TSE nega ação contra pedido de voto para Dilma em horário local

Portal Terra

BRASÍLIA - O Tribunal Superior Eleitoral extinguiu a representação da coligação do presidensiável José Serra (PSDB), questionando a presença do presidente Luiz Inácio Lula da Silva pedindo votos para Dilma Rousseff na propaganda eleitoral de Ideli Salvatti.

A coligação reclamava que, ao mostrar Lula no horário destinado à candidatura de Ideli ao governo de Santa Catarina, a coligação petista estaria violando um artigo da Lei das Eleições que veda a inclusão "no horário destinado aos candidatos às eleições proporcionais, propaganda das candidaturas a eleições majoritárias" ou vice-versa.
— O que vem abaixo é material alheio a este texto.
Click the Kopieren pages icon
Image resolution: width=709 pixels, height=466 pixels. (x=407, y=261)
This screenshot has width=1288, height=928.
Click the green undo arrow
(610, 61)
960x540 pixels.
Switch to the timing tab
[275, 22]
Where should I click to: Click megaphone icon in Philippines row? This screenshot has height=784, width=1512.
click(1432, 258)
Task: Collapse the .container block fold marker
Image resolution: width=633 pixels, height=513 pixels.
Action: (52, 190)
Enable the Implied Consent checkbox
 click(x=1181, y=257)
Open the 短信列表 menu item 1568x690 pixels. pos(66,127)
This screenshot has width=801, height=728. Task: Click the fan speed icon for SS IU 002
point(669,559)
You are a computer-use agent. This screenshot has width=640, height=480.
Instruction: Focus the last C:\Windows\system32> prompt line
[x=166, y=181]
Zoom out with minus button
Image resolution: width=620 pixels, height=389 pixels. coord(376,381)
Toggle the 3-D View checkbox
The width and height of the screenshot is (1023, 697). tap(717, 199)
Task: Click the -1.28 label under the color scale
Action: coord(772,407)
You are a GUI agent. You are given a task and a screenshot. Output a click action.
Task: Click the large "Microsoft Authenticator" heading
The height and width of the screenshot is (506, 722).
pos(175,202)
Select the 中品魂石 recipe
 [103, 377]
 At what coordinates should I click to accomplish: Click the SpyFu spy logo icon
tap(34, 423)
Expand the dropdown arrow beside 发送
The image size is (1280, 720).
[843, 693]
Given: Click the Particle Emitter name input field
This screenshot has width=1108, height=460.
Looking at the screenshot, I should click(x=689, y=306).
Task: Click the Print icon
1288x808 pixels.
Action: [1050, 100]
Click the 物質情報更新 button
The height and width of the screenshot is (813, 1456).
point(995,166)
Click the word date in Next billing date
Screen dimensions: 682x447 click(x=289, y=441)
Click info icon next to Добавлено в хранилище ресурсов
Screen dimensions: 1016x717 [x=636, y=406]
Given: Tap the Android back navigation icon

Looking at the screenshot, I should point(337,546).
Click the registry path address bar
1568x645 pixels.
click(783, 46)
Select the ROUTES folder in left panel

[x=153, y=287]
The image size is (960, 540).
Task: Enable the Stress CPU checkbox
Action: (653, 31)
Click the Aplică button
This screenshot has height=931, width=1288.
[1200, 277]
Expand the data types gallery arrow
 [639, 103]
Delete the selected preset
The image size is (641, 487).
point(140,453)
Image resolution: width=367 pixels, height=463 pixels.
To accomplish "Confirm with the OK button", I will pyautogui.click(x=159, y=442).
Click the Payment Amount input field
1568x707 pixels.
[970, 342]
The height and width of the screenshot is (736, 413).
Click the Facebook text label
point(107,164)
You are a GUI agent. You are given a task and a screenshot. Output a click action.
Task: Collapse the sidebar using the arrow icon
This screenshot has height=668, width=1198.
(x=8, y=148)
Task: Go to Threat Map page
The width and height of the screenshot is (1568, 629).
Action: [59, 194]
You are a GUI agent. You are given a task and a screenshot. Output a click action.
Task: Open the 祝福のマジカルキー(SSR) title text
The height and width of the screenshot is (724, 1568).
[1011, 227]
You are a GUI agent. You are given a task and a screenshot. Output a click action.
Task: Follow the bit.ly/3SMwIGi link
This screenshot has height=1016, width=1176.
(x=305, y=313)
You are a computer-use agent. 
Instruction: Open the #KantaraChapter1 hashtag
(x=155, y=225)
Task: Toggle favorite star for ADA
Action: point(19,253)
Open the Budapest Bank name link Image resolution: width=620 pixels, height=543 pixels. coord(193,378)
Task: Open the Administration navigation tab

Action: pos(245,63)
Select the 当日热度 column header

Contudo, o ministro Henrique Neves, relator da matéria, sustentou que a regra não vale para candidatos majoritários em espaço de propaganda majoritária. Seria válida apenas para pedidos de voto para candidatos majoritários no horário destinado a postulantes a cargos proporcionais. "A regra atual fala só de majoritária e proporcional".

Ou seja, se o pedido de voto para Dilma tivesse ocorrido durante o horário eleitoral destinado a um candidato ao cargo de deputado, por exemplo, poderia ser enquadrado na regra prevista na Lei das Eleições. Como foi na propaganda de uma candidata ao governo, o relator considerou a representação prejudicada.

O entendimento foi seguido pela maioria do plenário que, por 5 votos a 2, decidiu extinguir a ação.

A coligação de Serra protocolou dezenas de representações neste sentido no TSE, referentes a propaganda eleitoral da coligação adversária em São Paulo, Minas Gerais, Distrito Federal e Paraná. A decisão tomada na ação referente à propaganda eleitoral de Ideli deverá servir como parâmetro para outros casos envolvendo candidatos a governador.